Luis Victoriano Betancourt, en su texto Luz de Yara publica: Hatuey se arrojó intrépido a las llamas devoradoras; los españoles lanzaron aullidos feroces de alegría, y Bartolomé de las Casas cayó de rodillas elevando al cielo una oración fúnebre, mientras el ángel de la libertad recogía en sus alas el último suspiro del primer mártir de la independencia de Cuba.

La luz de Yara: una leyenda con historia

Tras el fuego voraz que se tragaba al rebelde de América, nacía la más antigua de las leyendas cubanas: La Luz de Yara.

Cuentan que de aquella llamarada el espíritu del indio salió desafiante en forma de luz y se elevó hasta las nubes.

Testimonios, al respecto, coinciden que desde aquella lejana fecha, en determinada época del año –no existe exactitud- aquella luz suele visibilizarse e hipnotizar con facilidad, haciendo caminar distancias considerables, y que también se ve un rostro humano.

Ludín Bernardo Fonseca García, historiador de la ciudad de Bayamo, cuenta que después de producirse el suplicio, los aborígenes de Bayamo llegaron hasta el lugar, recogieron los restos del cacique, lo trajeron para la urbe y aquí le dieron sepultura.

“Años después, en el siglo XIX, Francisco Maceo Osorio, toma la historia para ofrecerla como una de las justificaciones para el inicio del conflicto independentista, alegando que ellos se inspiraban en las ruinas calcinadas de Hatuey y que su ejemplo perduraba en esa región”, argumenta Fonseca García.

Durante la Guerra del 68 se generalizó un cantar relacionado con la leyenda que se divulgó por el Ejército Libertador, según se lee en un artículo de Ecured:

¡Oh, villareños!
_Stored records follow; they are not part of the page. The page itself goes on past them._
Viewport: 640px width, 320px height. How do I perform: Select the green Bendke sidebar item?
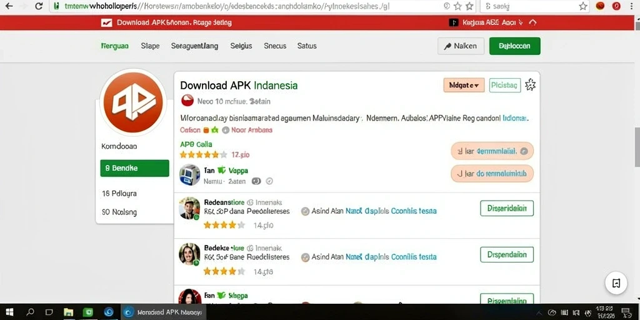point(135,168)
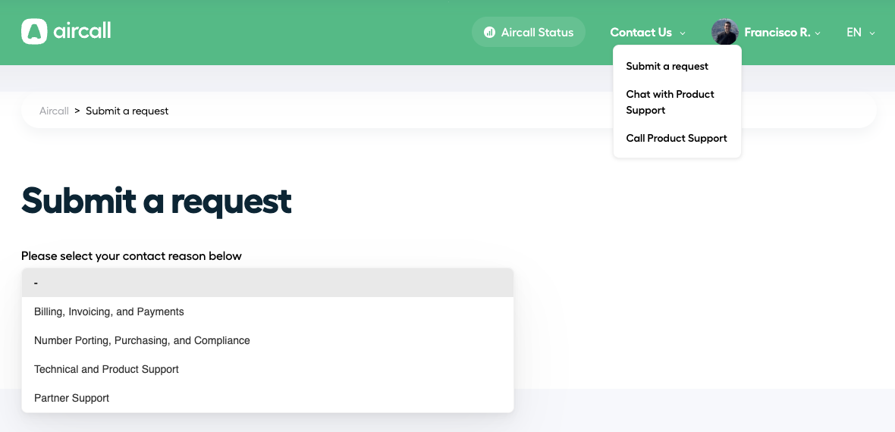Open the EN language selector
Screen dimensions: 895x432
click(860, 33)
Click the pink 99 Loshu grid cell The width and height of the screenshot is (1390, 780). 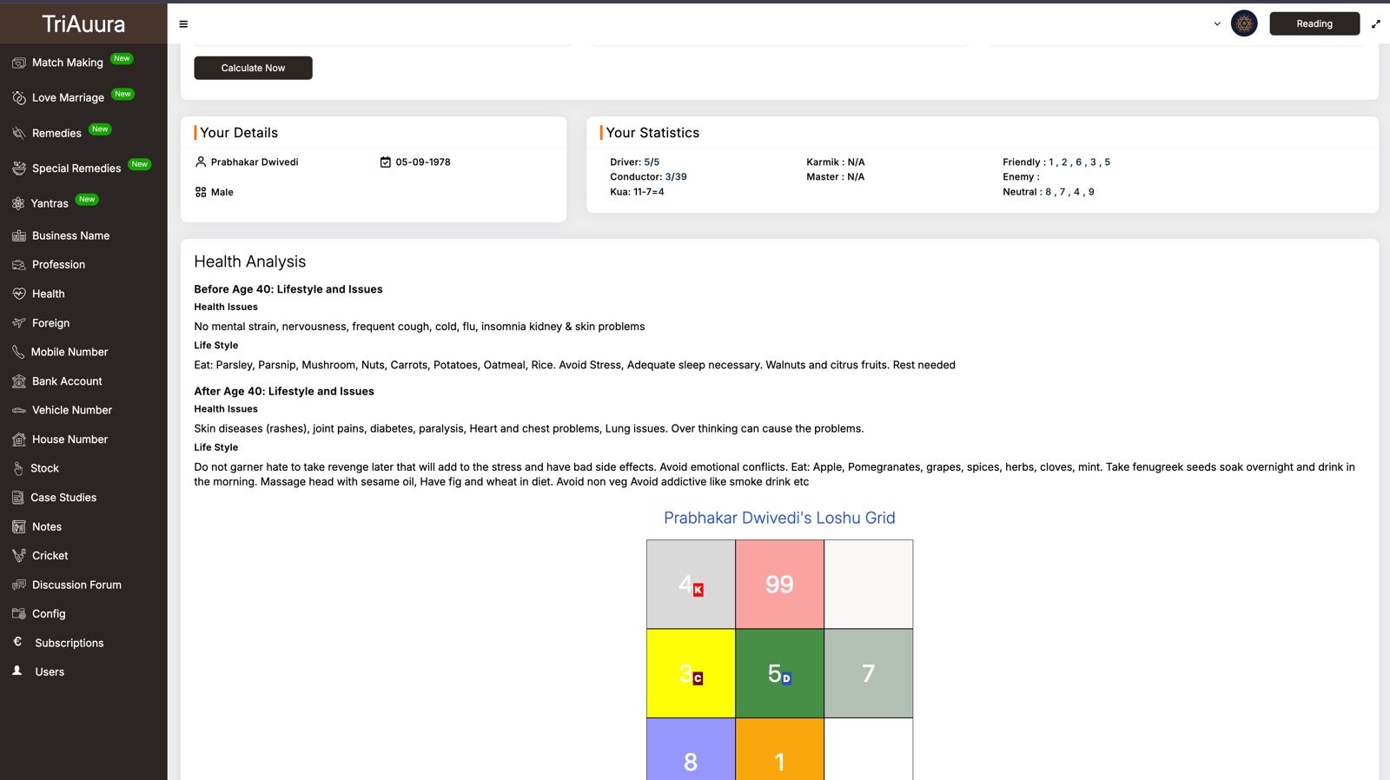click(779, 585)
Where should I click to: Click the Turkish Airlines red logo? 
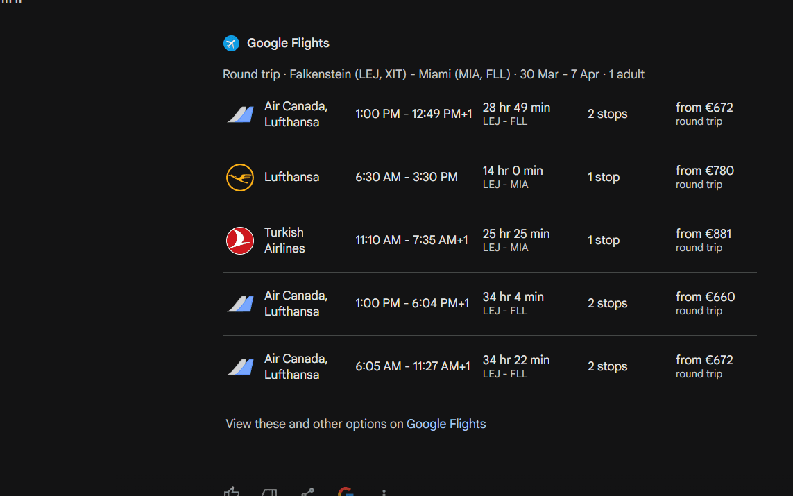pos(240,241)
La Luz de Yara
Viene anunciando la Libertad,
En las llanuras de Santa Clara
Y en las colinas de Trinidad.

 

 

La transculturación

Después de este acontecimiento los españoles se establecen en Bayamo, aquí quedan más de 75 hombres protegiendo el lugar, dice Fonseca García.

Durante ese año y medio que transcurrió para oficializar la villa, se comenzó a repartir tierras y aborígenes de manera ilegal.
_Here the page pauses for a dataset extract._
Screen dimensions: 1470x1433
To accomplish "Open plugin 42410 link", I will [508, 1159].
Al llegar la orden de fundar el cacicazgo por orden de Fernando V, Diego Velázquez no solo comprobó esto sino que posiblemente encontró los primeros descendientes de la mezcla entre aborígenes y españoles.

“Comenzaba así el proceso de descendencia y el surgimiento del criollo, un proceso que en esta región se adelanta con respecto al resto del país”, asegura el historiador.

Inicio de la conquista en Cuba

Tras las indicaciones del monarca llegadas a Velázquez en la villa bayamesa, inicia el proceso de colonización del archipiélago desde esta región.

Expone Ludín que Diego Velázquez recibe las provisiones del Rey para repartir parcelas y hatos, comienza entonces en el país la colonización, que antes no se ejecutó por situaciones legales que no le permitían a los enviados de la corona obtener tierras y aborígenes.

Por tanto la fundación de la villa fue trascendental en la historia de la nación cubana porque a partir de ese momento, comienza el proceso de colonización de Cuba, concluye el especialista.

Bayamo, a 505 años de aquellos hechos, se eleva luminosa como uno de los hitos más sagrados de la historia de la nación.